Brief: Could you render the lines starting at the one containing "Identify the location of trash-link: Trash." and ending at the one containing "coordinates (450, 872)." as a Markdown table with the columns No. and Line, leaving out any blank lines?

== Segment start ==

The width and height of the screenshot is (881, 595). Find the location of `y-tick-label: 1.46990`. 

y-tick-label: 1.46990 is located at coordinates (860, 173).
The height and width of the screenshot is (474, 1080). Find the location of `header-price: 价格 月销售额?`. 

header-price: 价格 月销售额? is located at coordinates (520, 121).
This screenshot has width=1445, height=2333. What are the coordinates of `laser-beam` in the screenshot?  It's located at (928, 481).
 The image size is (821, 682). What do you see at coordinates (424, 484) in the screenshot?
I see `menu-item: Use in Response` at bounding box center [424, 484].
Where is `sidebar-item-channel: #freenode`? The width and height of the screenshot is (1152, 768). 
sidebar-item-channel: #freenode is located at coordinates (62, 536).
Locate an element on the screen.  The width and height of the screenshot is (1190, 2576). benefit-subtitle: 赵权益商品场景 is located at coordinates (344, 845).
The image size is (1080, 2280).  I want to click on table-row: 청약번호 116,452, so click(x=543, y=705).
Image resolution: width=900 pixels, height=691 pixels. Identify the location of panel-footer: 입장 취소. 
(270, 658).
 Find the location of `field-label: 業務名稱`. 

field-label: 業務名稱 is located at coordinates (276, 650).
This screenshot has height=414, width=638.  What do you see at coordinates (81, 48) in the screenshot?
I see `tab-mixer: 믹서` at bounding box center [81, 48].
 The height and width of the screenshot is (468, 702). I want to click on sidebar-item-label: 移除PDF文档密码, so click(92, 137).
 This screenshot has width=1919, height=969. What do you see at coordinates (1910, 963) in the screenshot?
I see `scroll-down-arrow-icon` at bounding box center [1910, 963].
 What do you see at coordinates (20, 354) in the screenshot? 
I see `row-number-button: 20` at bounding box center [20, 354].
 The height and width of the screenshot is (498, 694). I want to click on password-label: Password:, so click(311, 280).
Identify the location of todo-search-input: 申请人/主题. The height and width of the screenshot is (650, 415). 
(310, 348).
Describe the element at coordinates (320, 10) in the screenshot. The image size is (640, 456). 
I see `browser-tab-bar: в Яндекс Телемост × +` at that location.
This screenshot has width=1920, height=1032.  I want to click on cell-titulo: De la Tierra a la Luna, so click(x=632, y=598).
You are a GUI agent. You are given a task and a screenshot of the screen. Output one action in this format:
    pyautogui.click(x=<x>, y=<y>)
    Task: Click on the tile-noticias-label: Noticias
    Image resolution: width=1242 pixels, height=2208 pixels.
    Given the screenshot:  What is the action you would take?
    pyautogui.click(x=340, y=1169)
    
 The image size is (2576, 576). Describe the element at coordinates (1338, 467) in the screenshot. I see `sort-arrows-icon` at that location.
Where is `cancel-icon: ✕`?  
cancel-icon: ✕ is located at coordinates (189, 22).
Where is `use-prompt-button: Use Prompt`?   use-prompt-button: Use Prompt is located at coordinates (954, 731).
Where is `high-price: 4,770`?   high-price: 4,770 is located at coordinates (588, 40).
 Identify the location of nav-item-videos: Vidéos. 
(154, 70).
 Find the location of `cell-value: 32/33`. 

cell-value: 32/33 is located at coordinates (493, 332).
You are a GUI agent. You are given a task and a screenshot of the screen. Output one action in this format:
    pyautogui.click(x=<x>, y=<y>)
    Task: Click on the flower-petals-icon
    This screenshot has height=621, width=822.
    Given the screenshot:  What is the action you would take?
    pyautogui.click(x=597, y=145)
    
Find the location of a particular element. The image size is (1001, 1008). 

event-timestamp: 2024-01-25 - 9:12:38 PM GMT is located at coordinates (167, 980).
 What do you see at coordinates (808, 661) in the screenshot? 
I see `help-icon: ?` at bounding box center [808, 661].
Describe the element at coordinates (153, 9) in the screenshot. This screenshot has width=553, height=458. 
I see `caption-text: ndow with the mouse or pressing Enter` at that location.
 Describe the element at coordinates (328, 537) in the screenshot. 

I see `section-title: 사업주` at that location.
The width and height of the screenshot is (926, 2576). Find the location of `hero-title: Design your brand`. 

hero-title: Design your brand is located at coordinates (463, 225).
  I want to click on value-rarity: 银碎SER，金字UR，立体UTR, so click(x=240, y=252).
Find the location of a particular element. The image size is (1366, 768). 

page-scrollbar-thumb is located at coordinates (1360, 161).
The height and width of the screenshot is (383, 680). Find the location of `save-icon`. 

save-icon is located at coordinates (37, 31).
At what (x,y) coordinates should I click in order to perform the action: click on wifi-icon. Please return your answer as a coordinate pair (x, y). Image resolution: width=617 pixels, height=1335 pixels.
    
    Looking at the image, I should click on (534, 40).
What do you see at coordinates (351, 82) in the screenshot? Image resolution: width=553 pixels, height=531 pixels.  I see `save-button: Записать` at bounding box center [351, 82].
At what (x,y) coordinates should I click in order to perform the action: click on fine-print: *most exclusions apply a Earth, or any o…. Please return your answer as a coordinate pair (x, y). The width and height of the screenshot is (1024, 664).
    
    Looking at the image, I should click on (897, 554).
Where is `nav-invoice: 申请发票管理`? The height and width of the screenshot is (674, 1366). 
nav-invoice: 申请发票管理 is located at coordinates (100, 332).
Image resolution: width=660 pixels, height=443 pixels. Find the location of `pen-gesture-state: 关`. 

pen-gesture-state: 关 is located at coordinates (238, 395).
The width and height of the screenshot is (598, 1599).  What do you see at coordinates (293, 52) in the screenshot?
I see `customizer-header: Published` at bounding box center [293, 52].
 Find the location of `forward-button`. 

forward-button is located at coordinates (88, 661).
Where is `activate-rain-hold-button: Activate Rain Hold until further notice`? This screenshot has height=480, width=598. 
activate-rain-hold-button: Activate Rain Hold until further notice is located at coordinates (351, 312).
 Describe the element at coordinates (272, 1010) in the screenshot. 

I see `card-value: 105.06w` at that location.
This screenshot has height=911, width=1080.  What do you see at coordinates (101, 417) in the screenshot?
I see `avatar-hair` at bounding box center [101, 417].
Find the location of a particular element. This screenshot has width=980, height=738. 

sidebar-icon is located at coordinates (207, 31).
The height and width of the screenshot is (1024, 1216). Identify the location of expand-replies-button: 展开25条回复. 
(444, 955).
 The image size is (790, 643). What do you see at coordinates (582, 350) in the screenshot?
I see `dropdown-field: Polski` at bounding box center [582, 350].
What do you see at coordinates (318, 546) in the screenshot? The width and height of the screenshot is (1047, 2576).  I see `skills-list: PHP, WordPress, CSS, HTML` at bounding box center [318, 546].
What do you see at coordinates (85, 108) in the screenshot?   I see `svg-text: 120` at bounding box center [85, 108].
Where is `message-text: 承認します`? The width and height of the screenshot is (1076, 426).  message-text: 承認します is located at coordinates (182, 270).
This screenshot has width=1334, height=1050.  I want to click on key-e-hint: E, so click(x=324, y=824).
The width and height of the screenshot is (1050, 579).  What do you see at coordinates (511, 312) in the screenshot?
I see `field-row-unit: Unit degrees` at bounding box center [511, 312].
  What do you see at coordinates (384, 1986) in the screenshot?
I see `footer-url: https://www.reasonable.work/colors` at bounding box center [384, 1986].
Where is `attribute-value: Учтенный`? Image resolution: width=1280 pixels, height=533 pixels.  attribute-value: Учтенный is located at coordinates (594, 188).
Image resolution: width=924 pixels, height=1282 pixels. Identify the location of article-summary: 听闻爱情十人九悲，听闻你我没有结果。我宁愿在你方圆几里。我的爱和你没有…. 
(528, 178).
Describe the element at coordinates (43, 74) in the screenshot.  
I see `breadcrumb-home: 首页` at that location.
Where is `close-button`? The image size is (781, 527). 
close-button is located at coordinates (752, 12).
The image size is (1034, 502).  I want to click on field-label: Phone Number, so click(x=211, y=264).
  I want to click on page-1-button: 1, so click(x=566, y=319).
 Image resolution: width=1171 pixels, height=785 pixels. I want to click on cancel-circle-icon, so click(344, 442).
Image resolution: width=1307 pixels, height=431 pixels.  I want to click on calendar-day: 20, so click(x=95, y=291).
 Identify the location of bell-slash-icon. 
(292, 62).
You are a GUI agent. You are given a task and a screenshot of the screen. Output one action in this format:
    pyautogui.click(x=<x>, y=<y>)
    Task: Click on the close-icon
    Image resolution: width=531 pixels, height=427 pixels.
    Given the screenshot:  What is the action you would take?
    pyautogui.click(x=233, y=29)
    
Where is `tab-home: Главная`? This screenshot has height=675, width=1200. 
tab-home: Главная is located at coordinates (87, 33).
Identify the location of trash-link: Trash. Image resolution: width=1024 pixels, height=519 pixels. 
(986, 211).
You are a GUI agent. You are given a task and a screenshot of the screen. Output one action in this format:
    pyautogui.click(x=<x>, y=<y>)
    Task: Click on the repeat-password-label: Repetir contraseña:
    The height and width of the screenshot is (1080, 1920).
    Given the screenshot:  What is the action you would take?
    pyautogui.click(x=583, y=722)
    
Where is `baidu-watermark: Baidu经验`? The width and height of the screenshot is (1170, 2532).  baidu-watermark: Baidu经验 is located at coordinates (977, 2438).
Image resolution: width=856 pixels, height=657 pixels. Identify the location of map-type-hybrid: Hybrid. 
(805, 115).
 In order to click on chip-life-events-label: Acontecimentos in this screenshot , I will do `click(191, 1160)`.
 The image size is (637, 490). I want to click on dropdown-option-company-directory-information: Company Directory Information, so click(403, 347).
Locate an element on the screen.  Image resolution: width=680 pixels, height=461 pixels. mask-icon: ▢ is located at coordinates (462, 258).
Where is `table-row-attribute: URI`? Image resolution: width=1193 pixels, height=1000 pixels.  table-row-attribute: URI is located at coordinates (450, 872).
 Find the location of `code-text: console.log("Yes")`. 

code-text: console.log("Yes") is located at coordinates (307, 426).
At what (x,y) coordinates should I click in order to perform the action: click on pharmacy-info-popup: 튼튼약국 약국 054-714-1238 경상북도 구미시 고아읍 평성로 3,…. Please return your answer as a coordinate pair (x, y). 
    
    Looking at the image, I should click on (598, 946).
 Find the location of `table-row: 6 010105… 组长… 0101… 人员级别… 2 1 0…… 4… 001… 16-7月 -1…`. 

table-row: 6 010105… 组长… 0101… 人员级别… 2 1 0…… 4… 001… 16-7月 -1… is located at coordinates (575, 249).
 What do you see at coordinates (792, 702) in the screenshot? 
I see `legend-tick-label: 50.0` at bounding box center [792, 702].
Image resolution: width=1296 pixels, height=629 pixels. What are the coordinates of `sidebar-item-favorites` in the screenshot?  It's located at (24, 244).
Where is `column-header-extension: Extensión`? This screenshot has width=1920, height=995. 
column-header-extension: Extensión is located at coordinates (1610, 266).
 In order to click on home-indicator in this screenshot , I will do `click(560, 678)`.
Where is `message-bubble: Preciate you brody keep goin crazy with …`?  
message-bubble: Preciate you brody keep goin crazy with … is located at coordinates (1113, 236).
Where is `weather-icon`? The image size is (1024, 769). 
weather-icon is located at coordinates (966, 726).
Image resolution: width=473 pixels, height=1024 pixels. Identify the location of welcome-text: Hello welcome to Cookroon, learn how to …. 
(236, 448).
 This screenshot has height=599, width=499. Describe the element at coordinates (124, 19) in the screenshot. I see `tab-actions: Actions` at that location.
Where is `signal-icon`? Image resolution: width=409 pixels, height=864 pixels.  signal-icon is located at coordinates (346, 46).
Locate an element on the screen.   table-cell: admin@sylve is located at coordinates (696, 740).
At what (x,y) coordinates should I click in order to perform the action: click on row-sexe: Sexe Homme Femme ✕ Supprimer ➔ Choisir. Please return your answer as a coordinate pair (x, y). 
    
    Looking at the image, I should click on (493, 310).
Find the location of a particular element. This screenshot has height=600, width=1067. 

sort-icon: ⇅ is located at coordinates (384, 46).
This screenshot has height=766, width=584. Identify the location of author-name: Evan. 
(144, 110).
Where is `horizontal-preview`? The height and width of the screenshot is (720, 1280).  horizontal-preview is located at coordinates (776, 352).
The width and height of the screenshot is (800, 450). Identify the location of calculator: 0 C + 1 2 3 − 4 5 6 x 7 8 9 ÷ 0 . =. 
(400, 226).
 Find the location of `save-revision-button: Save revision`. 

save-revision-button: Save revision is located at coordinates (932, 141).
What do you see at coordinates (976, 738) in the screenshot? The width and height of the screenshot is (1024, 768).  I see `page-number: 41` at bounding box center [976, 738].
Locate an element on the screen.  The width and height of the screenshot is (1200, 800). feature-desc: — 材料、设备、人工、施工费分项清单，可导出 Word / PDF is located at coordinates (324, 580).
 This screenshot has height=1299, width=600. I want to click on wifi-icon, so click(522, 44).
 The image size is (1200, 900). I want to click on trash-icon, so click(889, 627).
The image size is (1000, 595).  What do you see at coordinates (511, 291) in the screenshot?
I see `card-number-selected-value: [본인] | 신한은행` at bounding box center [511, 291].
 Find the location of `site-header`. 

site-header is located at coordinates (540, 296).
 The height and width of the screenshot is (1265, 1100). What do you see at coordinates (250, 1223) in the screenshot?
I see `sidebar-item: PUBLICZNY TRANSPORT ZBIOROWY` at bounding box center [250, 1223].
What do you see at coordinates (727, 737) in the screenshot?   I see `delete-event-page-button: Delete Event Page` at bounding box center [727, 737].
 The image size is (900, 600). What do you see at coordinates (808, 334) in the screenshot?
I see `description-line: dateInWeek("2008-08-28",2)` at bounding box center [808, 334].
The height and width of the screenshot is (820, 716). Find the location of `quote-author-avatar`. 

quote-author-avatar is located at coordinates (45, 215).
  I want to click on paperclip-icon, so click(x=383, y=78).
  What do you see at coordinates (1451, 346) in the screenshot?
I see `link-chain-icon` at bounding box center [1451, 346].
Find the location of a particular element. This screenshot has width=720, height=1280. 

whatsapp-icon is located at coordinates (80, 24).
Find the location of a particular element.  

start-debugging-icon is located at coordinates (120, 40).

== Segment end ==

Expected answer:
| No. | Line |
|---|---|
| 1 | Identify the location of trash-link: Trash. Image resolution: width=1024 pixels, height=519 pixels.  |
| 2 | (986, 211). |
| 3 | You are a GUI agent. You are given a task and a screenshot of the screen. Output one action in this format: |
| 4 |     pyautogui.click(x=<x>, y=<y>) |
| 5 |     Task: Click on the repeat-password-label: Repetir contraseña: |
| 6 |     The height and width of the screenshot is (1080, 1920). |
| 7 |     Given the screenshot:  What is the action you would take? |
| 8 |     pyautogui.click(x=583, y=722) |
| 9 | Where is `baidu-watermark: Baidu经验`? The width and height of the screenshot is (1170, 2532).  baidu-watermark: Baidu经验 is located at coordinates (977, 2438). |
| 10 | Image resolution: width=856 pixels, height=657 pixels. Identify the location of map-type-hybrid: Hybrid.  |
| 11 | (805, 115). |
| 12 |  In order to click on chip-life-events-label: Acontecimentos in this screenshot , I will do `click(191, 1160)`. |
| 13 |  The image size is (637, 490). I want to click on dropdown-option-company-directory-information: Company Directory Information, so click(403, 347). |
| 14 | Locate an element on the screen.  Image resolution: width=680 pixels, height=461 pixels. mask-icon: ▢ is located at coordinates (462, 258). |
| 15 | Where is `table-row-attribute: URI`? Image resolution: width=1193 pixels, height=1000 pixels.  table-row-attribute: URI is located at coordinates (450, 872). |